_DOCUMENT PASSAGE_
........

This helper method would be invoked as follows:

this.productsGrid.DataSource = context.GetProductsForCategory(selectedCategory);

3.3.2       Composing over a CompiledQuery

The
ability to compose over any LINQ query is extremely useful; to do this,
you simply invoke a method after the IQueryable such as Skip() or Count().
However, doing so essentially returns a new IQueryable object. While
there’s nothing to stop you technically from composing over a
CompiledQuery, doing so will cause the generation of a new IQueryable
object that requires passing through the plan compiler again.

Some
components will make use of composed IQueryable objects to enable
advanced functionality. For example, ASP.NET’s GridView can be
data-bound to an IQueryable object via the SelectMethod property. The
GridView will then compose over this IQueryable object to allow sorting
and paging over the data model. As you can see, using a CompiledQuery
for the GridView would not hit the compiled query but would generate a
new autocompiled query.

........

_DATA EXCERPT_
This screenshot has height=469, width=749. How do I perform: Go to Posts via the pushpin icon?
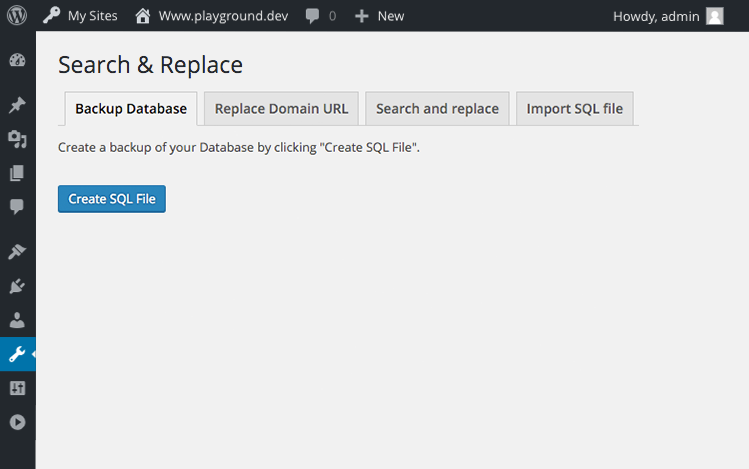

........

_WRITTEN REQUEST 1_
Return the stretch of the CompiledQuery passage from "However, doing so" through "plan compiler again.", copied word for word.
_WRITTEN REQUEST 2_
Answer these questions from the CompiledQuery passage:
(a) Which method call is assigned to this.productsGrid.DataSource in the invocation example?
(b) Which two methods does it name as examples to invoke after the IQueryable when composing?
(c) Through which property can ASP.NET's GridView be data-bound to an IQueryable object?

_EXERCISE RESULT 1_
However, doing so essentially returns a new IQueryable object. While
there’s nothing to stop you technically from composing over a
CompiledQuery, doing so will cause the generation of a new IQueryable
object that requires passing through the plan compiler again.

_EXERCISE RESULT 2_
(a) context.GetProductsForCategory(selectedCategory)
(b) Skip() and Count()
(c) The SelectMethod property